With dairy allergies there are a number of alternative choices when preparing ice cream. Rather than milk you can use water, rice drink, soy drink, or oat drink as some of the more readily available solutions. And instead of cream you can use soy or oat based “creams” (they are generally somewhat lower in fat content than cream so some experimentation has to be made). I usually rather dislike the grainy substance of soy, so I tend to favour the oat based products. I generally use Oatly’s oat-based cream for all my cream needs (it’s the only one that’s readily available in Denmark), but if you’re fortunate enough to be in Sweden, for instance, there are a lot of different oat based products available to you, also with higher fat concentration allowing you to stay closer to the milk-based recipes.
One of the seemingly rather north European traits is an unending love of liquorice, so why not combine the two: ice and liquorice. One of the very best liquorices on the Danish market is a handmade liquorice by Johan Bülow, and one of my favourites is his Habanero-chili-liquorice. (Non-liquorice-loving people can now experience true, physical pain when eating liquorice—unless, of course, you have a resistency toward Habanero-chili).
To extract enough flavour from the liquorice, I have sliced it very thinly.

This is then covered with a mix of oat based cream and water (to simulate the fat content of milk mixed with cream).

The cream and liquorice mixture is then simmered over low heat for at least 30 minutes, and if you have been using good, natural liquorice, then you will get something like this (after a bit of using an insertion blender; the liquorice pieces aren’t completely dissolved so they can still contribute with a bit of a texture/bite to the finished ice cream):

If you do not use natural liquorice, you will get a gray unappetiteful pot of goo, so don’t do that. In a separate bowl, whisk some egg yolks and sugar together, then, while whisking, slowly pour in the liquorice cream, then pour the entire thing back in the pot and simmer for another 5–10 minutes (until it has thickened). Then it goes into the refrigerator for at least 4 hours (until it has reached about 5°C).

Depending on the freezing capabilities of your ice machine it will typically take 30–40 minutes to cool it to ice cream consistency that is ready for immediate consumption (otherwise place it in the freezer and take it out some 20 minutes before use).

This is a bit more than half a litre of liquorice ice cream that has finished churning.

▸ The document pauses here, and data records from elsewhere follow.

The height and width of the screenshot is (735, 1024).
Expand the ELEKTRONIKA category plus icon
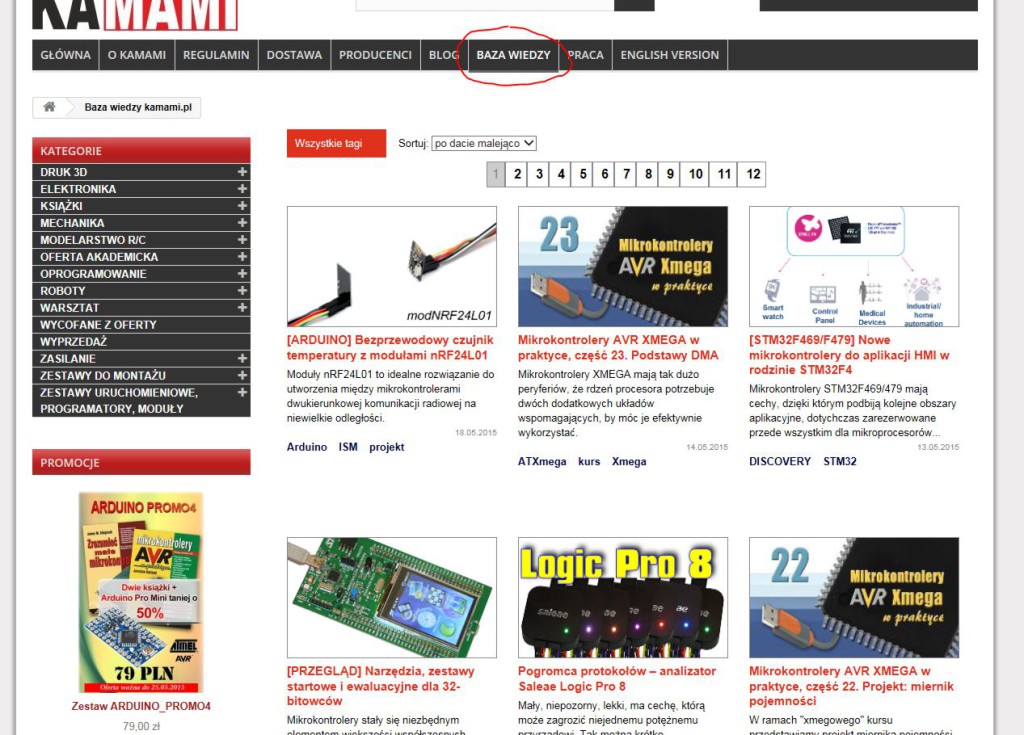pos(242,189)
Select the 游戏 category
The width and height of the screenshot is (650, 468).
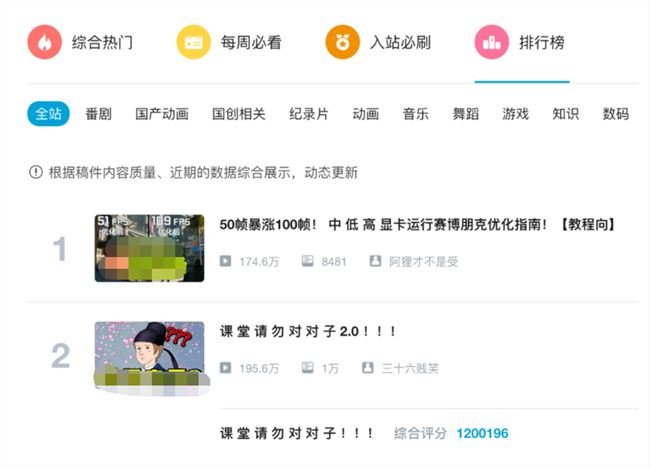click(x=515, y=114)
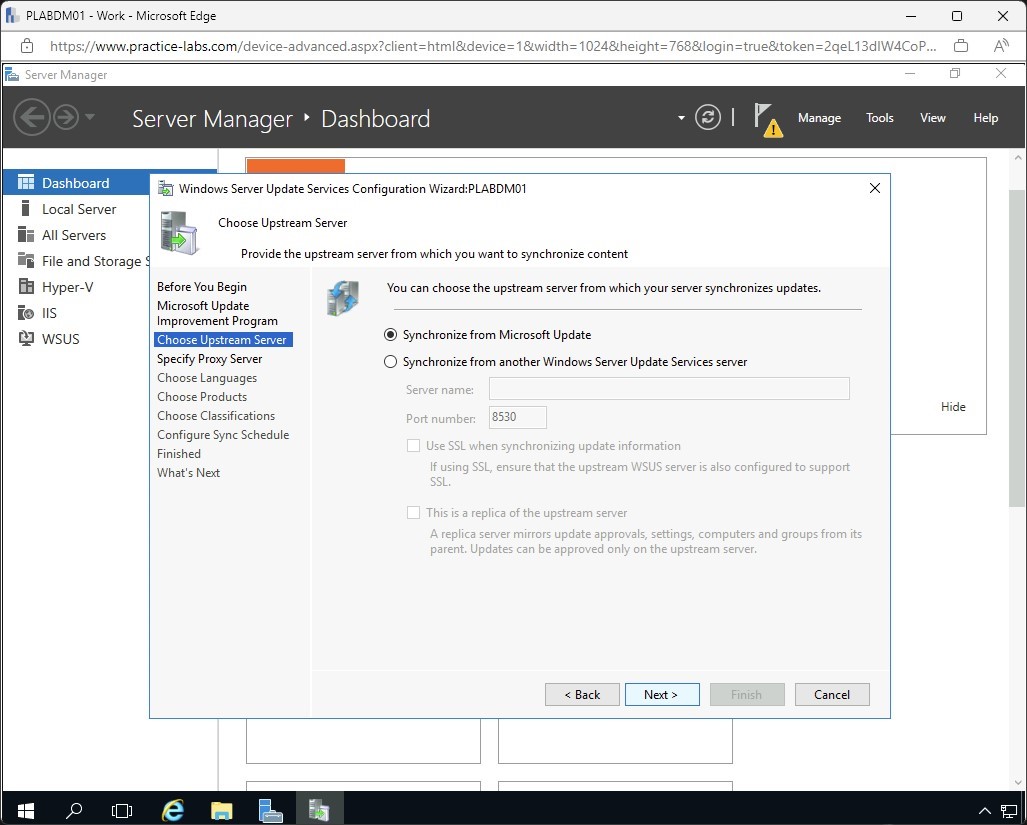Select Synchronize from Microsoft Update
This screenshot has height=825, width=1027.
[x=391, y=335]
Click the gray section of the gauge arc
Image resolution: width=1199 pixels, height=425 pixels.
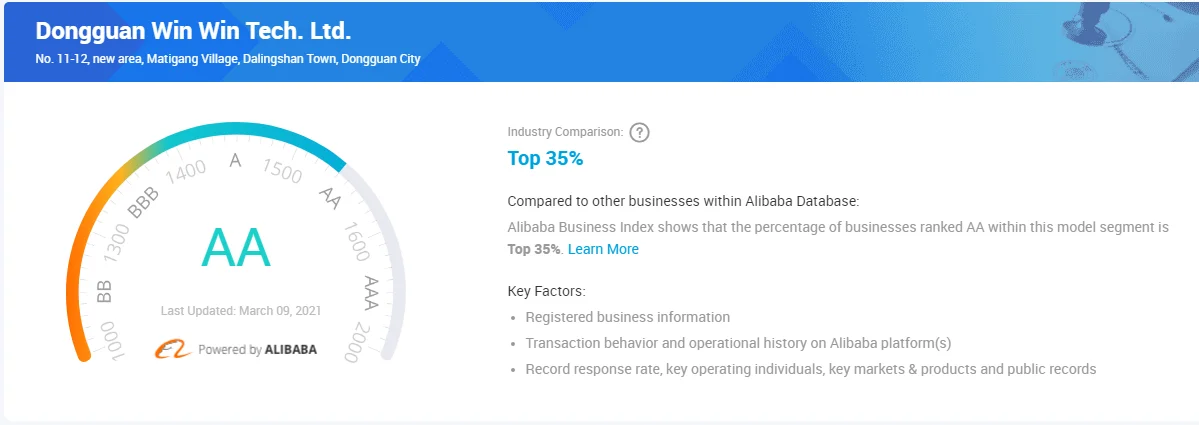(x=396, y=270)
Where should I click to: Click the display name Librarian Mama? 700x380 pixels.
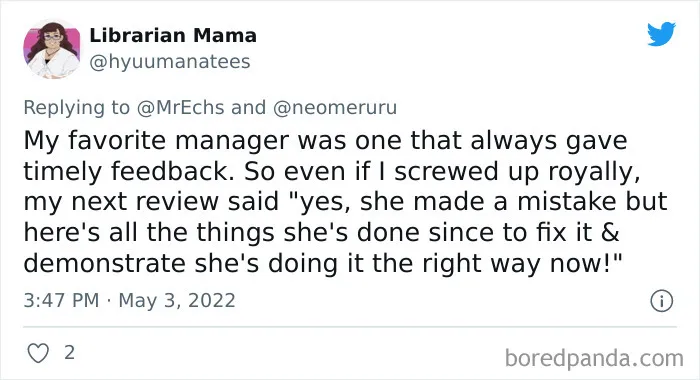(x=173, y=35)
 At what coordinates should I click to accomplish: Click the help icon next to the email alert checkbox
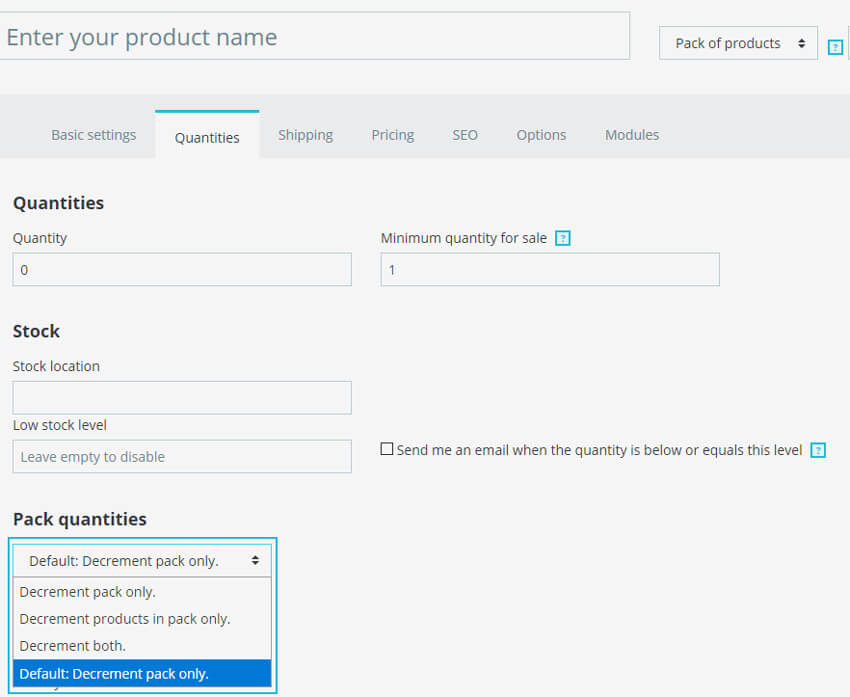click(x=818, y=450)
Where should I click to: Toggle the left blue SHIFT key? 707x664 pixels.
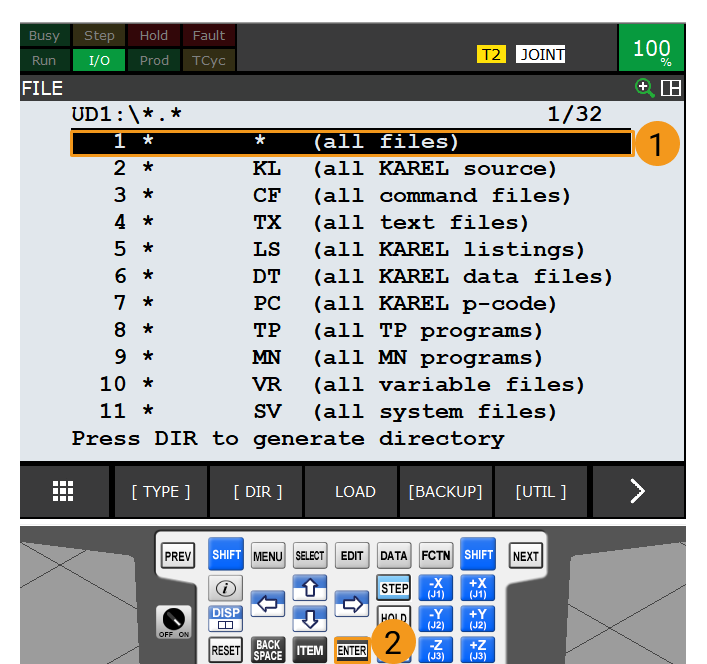[226, 554]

Liquorice ice cream behaves rather like anise in what foods you can combine it with (anise also has a rather liquorice-y taste). So, typically, it will go wonderfully with strawberries and pineapple, just to name a few fruits.
The ice cream packs a good punch due to the Habanero chili, so this is definitely not a very kid-friendly ice cream, but if you love liquorice, chili and ice cream, this is a mix that cannot go wrong (unless you use poor liquorice, or mix it wrong, or…).
To save other dairy allergics from repeating a lot of experiments, then here is my simple recipe for an oat-based custard:
Chili-liquorice ice cream
- 240 g oat-based cream
- 240 g water
- 56 g liquorice
- 2 pasteurised egg yolks
- 100 g sugar
- pinch of salt
Combine cream, water and liquorice. Simmer for at least 30 minutes. Whisk yolks and sugar, gradually add cream mixture, pour back into pot and simmer for another 5–10 minutes until thickened. Add the pinch of salt and refrigerate for at least 4 hours. Churn in ice cream mixer. Enjoy.
If you’ve kept reading until the end, then it was ice of you to stay with me so long (I know, I know, I need to brush up on my ice puns, that one was absolutely chilling).
New bread knife
Sunday, June 5th, 2011 | Cooking | 1 Comment
I have recently acquired a new bread knife from Yaxell, a Ran knife, made from 69 layers of Damascus steel. It is a thing of beauty and it carves bread like a wooden knife cuts through soft butter, mmmm.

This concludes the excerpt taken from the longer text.